On Thu, 16 Feb 2017 17:51:18 +0200 Kostis Fardelas wrote:

> Hello,
> we are on Debian Jessie and Hammer 0.94.9 and recently we decided to
> upgrade our kernel from 3.16 to 4.9 (jessie-backports). We experience
> the same regression but with some shiny points

Same OS, kernels and Ceph version here, but I can't reproduce this for
the most part, probably because of other differences.

4 nodes, 
2 with 4 HDD based and SSD journal OSDs,
2 with 4 SSD based OSDs (cache-tier),
replication 2.
Half of the nodes/OSDs are using XFS, the other half EXT4.

> -- ceph tell osd average across the cluster --
> 3.16.39-1: 204MB/s
> 4.9.0-0    : 158MB/s
> 
The "ceph osd tell bench" is really way too imprecise and all over the
place for me, but the average of the HDD based OSDs doesn't differ
noticeably.

> -- 1 rados bench client 4K 2048 threads avg IOPS --
> 3.16.39-1: 1604
> 4.9.0-0    : 451
> 
I'd think 32-64 threads will do nicely.
As discussed on the ML before, this test is also not particular realistic
when it comes to actual client performance, but still, a data point is a
data point. 

And incidentally this is the only test where I can clearly see something
similar, with 64 threads and 4K:

3400 IOPS 3.16
2600 IOPS 4.9

So where you are seeing a 70% reduction, I'm seeing "only" 25% less.

Which is of course a perfect match for my XFS vs. EXT4 OSD ratio.

Thus I turned off the XFS node and ran the test again with just the EXT4
node active. And this time 4.9 came out (slightly) ahead:

3645 IOPS 3.16
3970 IOPS 4.9

So this looks like a regression when it comes to CEPH interacting with XFS.
Probably aggravated by how the "bench" tests work (lots of object
creation), as opposed to normal usage with existing objects as tested
below.

> -- 1 rados bench client 64K 512 threads avg BW MB/s--
> 3.16.39-1: 78
> 4.9.0-0    : 31
>
With the default 4MB block size, no relevant difference here again.
But then again, this creates only a few objects compared to 4KB.
 
I've run fio (4M write, 4K write, 4k randwrite) from within a VM against
the cluster with both kernel versions, no noticeable difference there
either.

Just to compare this to the rados bench tests above:
---
root at tvm-01:~# fio --size=18G --ioengine=libaio --invalidate=1 --direct=1 --numjobs=1 --rw=write --name=fiojob --blocksize=4M --iodepth=64

fiojob: (g=0): rw=write, bs=4M-4M/4M-4M/4M-4M, ioengine=libaio, iodepth=64
fio-2.1.11
  write: io=18432MB, bw=359772KB/s, iops=87, runt= 52462msec
---
OSD processes are at about 35% CPU usage (100% = 1 core), SSDs are at about
85% utilization.

——

Exercise tasks
a) Reproduce word for word the passage of the Ceph benchmarking message that opens with the words "Thus I turned" and closes with "interacting with XFS.".
b) Pick up the Ceph benchmarking message after its final sentence and extend it.

Stored data
——

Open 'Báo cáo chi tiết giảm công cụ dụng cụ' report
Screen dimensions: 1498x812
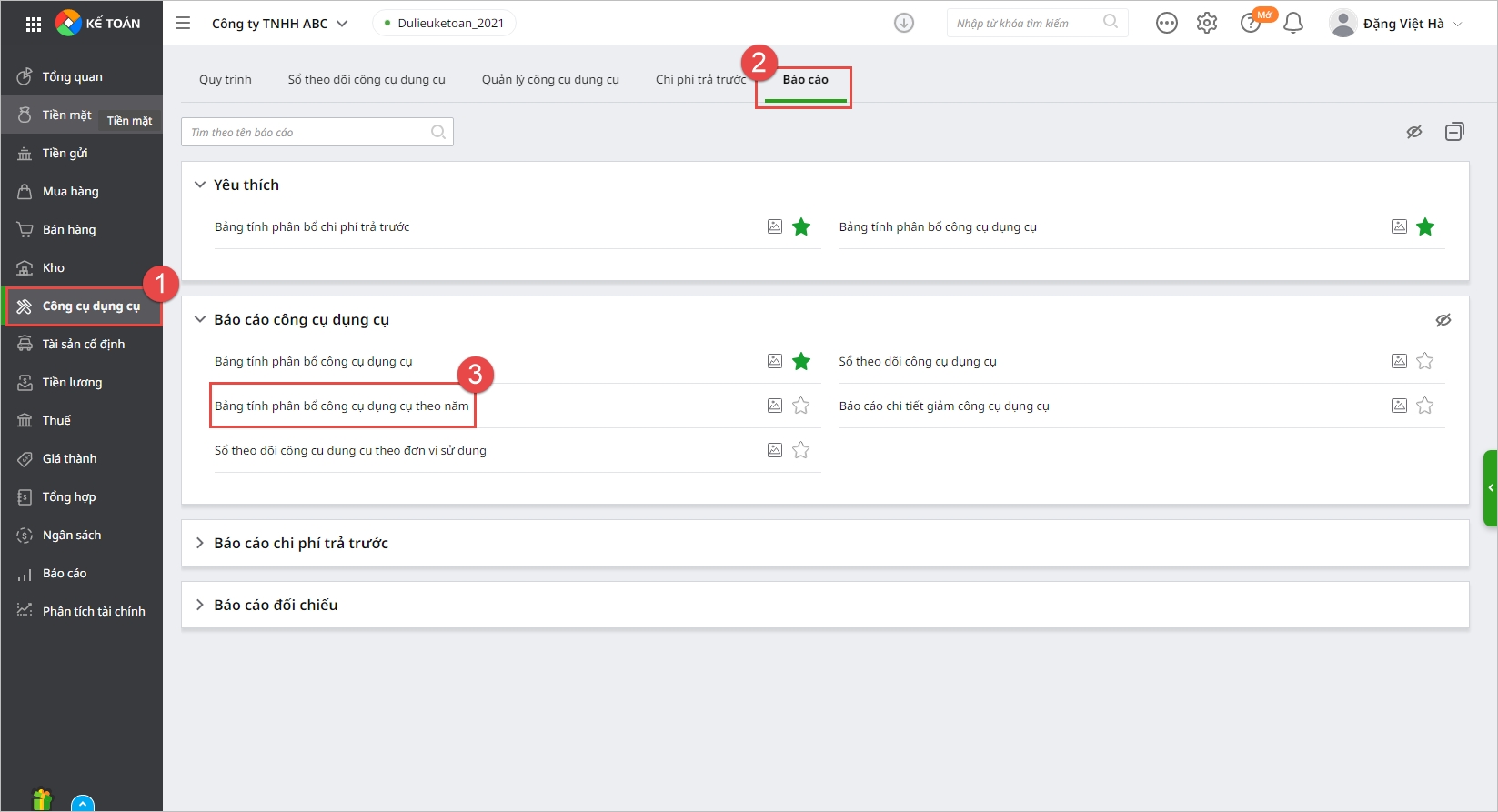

——

Exercise results
a)
Thus I turned off the XFS node and ran the test again with just the EXT4
node active. And this time 4.9 came out (slightly) ahead:

3645 IOPS 3.16
3970 IOPS 4.9

So this looks like a regression when it comes to CEPH interacting with XFS.

b)
---
root at tvm-01:~# fio --size=4G --ioengine=libaio --invalidate=1 --direct=1 --numjobs=1 --rw=write --name=fiojob --blocksize=4K --iodepth=64

fiojob: (g=0): rw=write, bs=4K-4K/4K-4K/4K-4K, ioengine=libaio, iodepth=64
fio-2.1.11
  write: io=4096.0MB, bw=241984KB/s, iops=60495, runt= 17333msec
---
OSD processes are at about 20% CPU  usage, SSDs are at 50%
utilization.

---
root at tvm-01:~# fio --size=2G --ioengine=libaio --invalidate=1 --direct=1 --numjobs=1 --rw=randwrite --name=fiojob --blocksize=4K --iodepth=64

fiojob: (g=0): rw=randwrite, bs=4K-4K/4K-4K/4K-4K, ioengine=libaio, iodepth=64
fio-2.1.11
  write: io=2048.0MB, bw=36086KB/s, iops=9021, runt= 58115msec
---
OSD processes are at 300% (and likely wanting more) CPU usage, SSDs at
about 25% utilization

Christian

> The shiny points are on the following tests:
> 1 rados bench client 4K 512 threads avg IOPS
> 1 rados bench client 64K 2048 threads avg BW MB/s
> 
> where machines with kernel 4.9 seem to perform slightly better. The
> overall impression though is that there is a serious regression or
> something that should be tuned to get the same performance out of the
> cluster.
> 
> Our demo cluster is 4 nodes X 12 OSDs, separate journal on SSD,
> firefly tunables and everything else default considering our Ceph
> installation and Debian OS. Each rados bench run 5 times to get an
> average and caches were dropped before each test.
> 
> I wonder if anyone has discovered the culprit so far? Any hints from
> others to focus our investigation on?
> 
> Best regards,
> Kostis
> 
> On 19 December 2016 at 17:17, Yoann Moulin <yoann.moulin at epfl.ch> wrote:
> > Hello,
> >
> > Finally, I found time to do some new benchmarks with the latest jewel release (10.2.5) on 4 nodes. Each node has 10 OSDs.
> >
> > I ran 2 times "ceph tell osd.* bench" over 40 OSDs, here the average speed :
> >
> > 4.2.0-42-generic      97.45 MB/s
> > 4.4.0-53-generic      55.73 MB/s
> > 4.8.15-040815-generic 62.41 MB/s
> > 4.9.0-040900-generic  60.88 MB/s
> >
> > I have the same behaviour with at least 35 to 40% performance drop between kernel 4.2 and kernel > 4.4
> >
> > I can do further benches if needed.
> >
> > Yoann
> >
> > Le 26/07/2016 ? 09:09, Lomayani S. Laizer a ?crit :  
> >> Hello,
> >> do you have journal on disk too ?
> >>
> >> Yes am having journal on same hard disk.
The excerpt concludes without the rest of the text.